§ Action item:
From the first line to the last, write out the data below exactly.
+-------+
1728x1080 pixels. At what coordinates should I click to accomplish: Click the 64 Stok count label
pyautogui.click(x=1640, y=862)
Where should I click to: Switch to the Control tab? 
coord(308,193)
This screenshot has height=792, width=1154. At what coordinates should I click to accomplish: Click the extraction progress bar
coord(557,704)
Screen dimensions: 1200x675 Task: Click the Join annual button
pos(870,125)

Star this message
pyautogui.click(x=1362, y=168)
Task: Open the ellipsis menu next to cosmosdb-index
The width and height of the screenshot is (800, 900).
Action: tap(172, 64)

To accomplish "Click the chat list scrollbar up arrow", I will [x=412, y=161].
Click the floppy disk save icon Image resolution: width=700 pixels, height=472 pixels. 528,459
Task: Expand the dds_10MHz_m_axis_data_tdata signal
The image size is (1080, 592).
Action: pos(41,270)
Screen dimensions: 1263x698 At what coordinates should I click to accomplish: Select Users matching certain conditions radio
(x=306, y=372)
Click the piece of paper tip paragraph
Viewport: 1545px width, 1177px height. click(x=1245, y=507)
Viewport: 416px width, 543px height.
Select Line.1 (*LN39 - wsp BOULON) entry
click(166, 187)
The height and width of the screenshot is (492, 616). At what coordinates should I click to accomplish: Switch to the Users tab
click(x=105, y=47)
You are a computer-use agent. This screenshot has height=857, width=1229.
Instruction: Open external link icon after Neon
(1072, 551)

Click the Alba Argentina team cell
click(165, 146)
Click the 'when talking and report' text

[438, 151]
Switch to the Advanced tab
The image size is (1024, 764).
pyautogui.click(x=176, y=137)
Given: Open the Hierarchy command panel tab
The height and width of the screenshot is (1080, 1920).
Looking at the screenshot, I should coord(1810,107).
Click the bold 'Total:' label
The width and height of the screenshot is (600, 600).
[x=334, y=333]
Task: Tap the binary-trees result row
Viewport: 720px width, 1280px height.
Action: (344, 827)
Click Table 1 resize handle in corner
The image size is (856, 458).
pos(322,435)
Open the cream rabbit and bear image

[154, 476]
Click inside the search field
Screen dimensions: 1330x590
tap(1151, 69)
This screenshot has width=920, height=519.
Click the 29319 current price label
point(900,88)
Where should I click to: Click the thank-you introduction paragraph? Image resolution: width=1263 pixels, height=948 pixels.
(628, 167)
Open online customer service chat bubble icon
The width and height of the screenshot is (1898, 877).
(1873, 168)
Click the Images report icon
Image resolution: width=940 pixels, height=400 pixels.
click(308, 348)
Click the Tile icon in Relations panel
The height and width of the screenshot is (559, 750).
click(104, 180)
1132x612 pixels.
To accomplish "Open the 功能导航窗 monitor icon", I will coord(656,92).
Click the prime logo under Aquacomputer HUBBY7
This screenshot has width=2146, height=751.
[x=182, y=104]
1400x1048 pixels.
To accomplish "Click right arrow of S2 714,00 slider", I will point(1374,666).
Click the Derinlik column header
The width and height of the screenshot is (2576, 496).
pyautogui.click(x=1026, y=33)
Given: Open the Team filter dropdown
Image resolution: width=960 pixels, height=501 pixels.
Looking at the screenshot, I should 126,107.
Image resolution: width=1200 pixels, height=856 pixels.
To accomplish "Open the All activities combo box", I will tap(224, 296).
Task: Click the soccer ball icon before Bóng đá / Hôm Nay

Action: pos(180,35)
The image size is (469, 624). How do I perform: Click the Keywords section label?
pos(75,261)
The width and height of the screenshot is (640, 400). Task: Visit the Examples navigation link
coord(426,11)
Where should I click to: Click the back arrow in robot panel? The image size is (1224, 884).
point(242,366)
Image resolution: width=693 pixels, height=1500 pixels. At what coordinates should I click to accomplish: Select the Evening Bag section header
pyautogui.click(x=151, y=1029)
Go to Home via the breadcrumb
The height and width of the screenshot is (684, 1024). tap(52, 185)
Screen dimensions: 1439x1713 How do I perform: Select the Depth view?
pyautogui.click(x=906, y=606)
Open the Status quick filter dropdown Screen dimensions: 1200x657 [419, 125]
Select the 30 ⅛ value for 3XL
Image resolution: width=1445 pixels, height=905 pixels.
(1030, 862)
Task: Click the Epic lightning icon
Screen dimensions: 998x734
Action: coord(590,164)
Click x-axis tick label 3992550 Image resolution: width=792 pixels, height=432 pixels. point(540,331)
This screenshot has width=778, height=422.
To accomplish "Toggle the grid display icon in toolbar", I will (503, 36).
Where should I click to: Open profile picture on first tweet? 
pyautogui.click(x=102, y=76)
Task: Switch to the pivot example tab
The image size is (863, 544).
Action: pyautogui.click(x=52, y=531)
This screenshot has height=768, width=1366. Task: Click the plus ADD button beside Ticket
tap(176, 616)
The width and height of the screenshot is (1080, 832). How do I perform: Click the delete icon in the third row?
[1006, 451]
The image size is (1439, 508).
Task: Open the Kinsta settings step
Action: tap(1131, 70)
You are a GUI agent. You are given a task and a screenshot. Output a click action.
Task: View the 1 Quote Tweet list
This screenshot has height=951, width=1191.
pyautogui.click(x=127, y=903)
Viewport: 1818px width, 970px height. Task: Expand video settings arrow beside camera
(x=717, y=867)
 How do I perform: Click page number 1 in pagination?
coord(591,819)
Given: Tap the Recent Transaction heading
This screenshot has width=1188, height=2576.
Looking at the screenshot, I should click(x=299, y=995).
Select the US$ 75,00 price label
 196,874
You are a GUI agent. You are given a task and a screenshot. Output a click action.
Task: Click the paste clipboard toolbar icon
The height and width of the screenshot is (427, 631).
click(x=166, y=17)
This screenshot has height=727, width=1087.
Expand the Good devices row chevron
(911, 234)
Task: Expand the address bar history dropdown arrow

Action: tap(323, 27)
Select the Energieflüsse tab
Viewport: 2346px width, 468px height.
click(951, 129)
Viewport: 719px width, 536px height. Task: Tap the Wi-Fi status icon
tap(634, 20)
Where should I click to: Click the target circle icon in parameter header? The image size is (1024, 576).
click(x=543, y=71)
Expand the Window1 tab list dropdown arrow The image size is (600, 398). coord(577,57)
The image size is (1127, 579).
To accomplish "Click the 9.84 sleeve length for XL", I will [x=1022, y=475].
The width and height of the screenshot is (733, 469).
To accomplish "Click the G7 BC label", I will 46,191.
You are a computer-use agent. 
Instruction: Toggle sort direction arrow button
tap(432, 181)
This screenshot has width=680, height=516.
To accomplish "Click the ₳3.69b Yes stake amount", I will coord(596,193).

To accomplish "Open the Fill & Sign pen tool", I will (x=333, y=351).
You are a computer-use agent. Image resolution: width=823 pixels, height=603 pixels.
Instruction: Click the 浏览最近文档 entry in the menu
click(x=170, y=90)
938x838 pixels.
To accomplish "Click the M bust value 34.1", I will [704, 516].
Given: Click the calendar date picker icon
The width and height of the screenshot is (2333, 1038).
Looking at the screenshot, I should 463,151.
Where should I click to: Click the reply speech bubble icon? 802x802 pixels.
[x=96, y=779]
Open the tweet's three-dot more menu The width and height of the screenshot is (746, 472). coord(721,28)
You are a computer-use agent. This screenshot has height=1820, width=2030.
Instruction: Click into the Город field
+-------+
§ Result:
1728x1080 pixels. At what coordinates should I click to accomplish: Click the 64 Stok count label
pyautogui.click(x=1640, y=862)
Where should I click to: Switch to the Control tab? 
coord(308,193)
This screenshot has height=792, width=1154. At what coordinates should I click to accomplish: Click the extraction progress bar
coord(557,704)
Screen dimensions: 1200x675 Task: Click the Join annual button
pos(870,125)

Star this message
pyautogui.click(x=1362, y=168)
Task: Open the ellipsis menu next to cosmosdb-index
The width and height of the screenshot is (800, 900).
Action: tap(172, 64)

To accomplish "Click the chat list scrollbar up arrow", I will [x=412, y=161].
Click the floppy disk save icon Image resolution: width=700 pixels, height=472 pixels. 528,459
Task: Expand the dds_10MHz_m_axis_data_tdata signal
The image size is (1080, 592).
Action: pos(41,270)
Screen dimensions: 1263x698 At what coordinates should I click to accomplish: Select Users matching certain conditions radio
(x=306, y=372)
Click the piece of paper tip paragraph
Viewport: 1545px width, 1177px height. click(x=1245, y=507)
Viewport: 416px width, 543px height.
Select Line.1 (*LN39 - wsp BOULON) entry
click(166, 187)
The height and width of the screenshot is (492, 616). At what coordinates should I click to accomplish: Switch to the Users tab
click(x=105, y=47)
You are a computer-use agent. This screenshot has height=857, width=1229.
Instruction: Open external link icon after Neon
(1072, 551)

Click the Alba Argentina team cell
click(165, 146)
Click the 'when talking and report' text

[438, 151]
Switch to the Advanced tab
The image size is (1024, 764).
pyautogui.click(x=176, y=137)
Given: Open the Hierarchy command panel tab
The height and width of the screenshot is (1080, 1920).
Looking at the screenshot, I should coord(1810,107).
Click the bold 'Total:' label
The width and height of the screenshot is (600, 600).
[x=334, y=333]
Task: Tap the binary-trees result row
Viewport: 720px width, 1280px height.
Action: (344, 827)
Click Table 1 resize handle in corner
The image size is (856, 458).
pos(322,435)
Open the cream rabbit and bear image

[154, 476]
Click inside the search field
Screen dimensions: 1330x590
tap(1151, 69)
This screenshot has width=920, height=519.
Click the 29319 current price label
point(900,88)
Where should I click to: Click the thank-you introduction paragraph? Image resolution: width=1263 pixels, height=948 pixels.
(628, 167)
Open online customer service chat bubble icon
The width and height of the screenshot is (1898, 877).
(1873, 168)
Click the Images report icon
Image resolution: width=940 pixels, height=400 pixels.
click(308, 348)
Click the Tile icon in Relations panel
The height and width of the screenshot is (559, 750).
click(104, 180)
1132x612 pixels.
To accomplish "Open the 功能导航窗 monitor icon", I will coord(656,92).
Click the prime logo under Aquacomputer HUBBY7
This screenshot has width=2146, height=751.
[x=182, y=104]
1400x1048 pixels.
To accomplish "Click right arrow of S2 714,00 slider", I will point(1374,666).
Click the Derinlik column header
The width and height of the screenshot is (2576, 496).
pyautogui.click(x=1026, y=33)
Given: Open the Team filter dropdown
Image resolution: width=960 pixels, height=501 pixels.
Looking at the screenshot, I should 126,107.
Image resolution: width=1200 pixels, height=856 pixels.
To accomplish "Open the All activities combo box", I will tap(224, 296).
Task: Click the soccer ball icon before Bóng đá / Hôm Nay

Action: pos(180,35)
The image size is (469, 624). How do I perform: Click the Keywords section label?
pos(75,261)
The width and height of the screenshot is (640, 400). Task: Visit the Examples navigation link
coord(426,11)
Where should I click to: Click the back arrow in robot panel? The image size is (1224, 884).
point(242,366)
Image resolution: width=693 pixels, height=1500 pixels. At what coordinates should I click to accomplish: Select the Evening Bag section header
pyautogui.click(x=151, y=1029)
Go to Home via the breadcrumb
The height and width of the screenshot is (684, 1024). tap(52, 185)
Screen dimensions: 1439x1713 How do I perform: Select the Depth view?
pyautogui.click(x=906, y=606)
Open the Status quick filter dropdown Screen dimensions: 1200x657 [419, 125]
Select the 30 ⅛ value for 3XL
Image resolution: width=1445 pixels, height=905 pixels.
(1030, 862)
Task: Click the Epic lightning icon
Screen dimensions: 998x734
Action: coord(590,164)
Click x-axis tick label 3992550 Image resolution: width=792 pixels, height=432 pixels. point(540,331)
This screenshot has width=778, height=422.
To accomplish "Toggle the grid display icon in toolbar", I will (503, 36).
Where should I click to: Open profile picture on first tweet? 
pyautogui.click(x=102, y=76)
Task: Switch to the pivot example tab
The image size is (863, 544).
Action: pyautogui.click(x=52, y=531)
This screenshot has height=768, width=1366. Task: Click the plus ADD button beside Ticket
tap(176, 616)
The width and height of the screenshot is (1080, 832). How do I perform: Click the delete icon in the third row?
[1006, 451]
The image size is (1439, 508).
Task: Open the Kinsta settings step
Action: tap(1131, 70)
You are a GUI agent. You are given a task and a screenshot. Output a click action.
Task: View the 1 Quote Tweet list
This screenshot has height=951, width=1191.
pyautogui.click(x=127, y=903)
Viewport: 1818px width, 970px height. Task: Expand video settings arrow beside camera
(x=717, y=867)
 How do I perform: Click page number 1 in pagination?
coord(591,819)
Given: Tap the Recent Transaction heading
This screenshot has width=1188, height=2576.
Looking at the screenshot, I should click(x=299, y=995).
Select the US$ 75,00 price label
 196,874
You are a GUI agent. You are given a task and a screenshot. Output a click action.
Task: Click the paste clipboard toolbar icon
The height and width of the screenshot is (427, 631).
click(x=166, y=17)
This screenshot has height=727, width=1087.
Expand the Good devices row chevron
(911, 234)
Task: Expand the address bar history dropdown arrow

Action: tap(323, 27)
Select the Energieflüsse tab
Viewport: 2346px width, 468px height.
click(951, 129)
Viewport: 719px width, 536px height. Task: Tap the Wi-Fi status icon
tap(634, 20)
Where should I click to: Click the target circle icon in parameter header? The image size is (1024, 576).
click(x=543, y=71)
Expand the Window1 tab list dropdown arrow The image size is (600, 398). coord(577,57)
The image size is (1127, 579).
To accomplish "Click the 9.84 sleeve length for XL", I will [x=1022, y=475].
The width and height of the screenshot is (733, 469).
To accomplish "Click the G7 BC label", I will 46,191.
You are a computer-use agent. 
Instruction: Toggle sort direction arrow button
tap(432, 181)
This screenshot has width=680, height=516.
To accomplish "Click the ₳3.69b Yes stake amount", I will coord(596,193).

To accomplish "Open the Fill & Sign pen tool", I will (x=333, y=351).
You are a computer-use agent. Image resolution: width=823 pixels, height=603 pixels.
Instruction: Click the 浏览最近文档 entry in the menu
click(x=170, y=90)
938x838 pixels.
To accomplish "Click the M bust value 34.1", I will [704, 516].
Given: Click the calendar date picker icon
The width and height of the screenshot is (2333, 1038).
Looking at the screenshot, I should 463,151.
Where should I click to: Click the reply speech bubble icon? 802x802 pixels.
[x=96, y=779]
Open the tweet's three-dot more menu The width and height of the screenshot is (746, 472). coord(721,28)
You are a computer-use agent. This screenshot has height=1820, width=2030.
Instruction: Click into the Город field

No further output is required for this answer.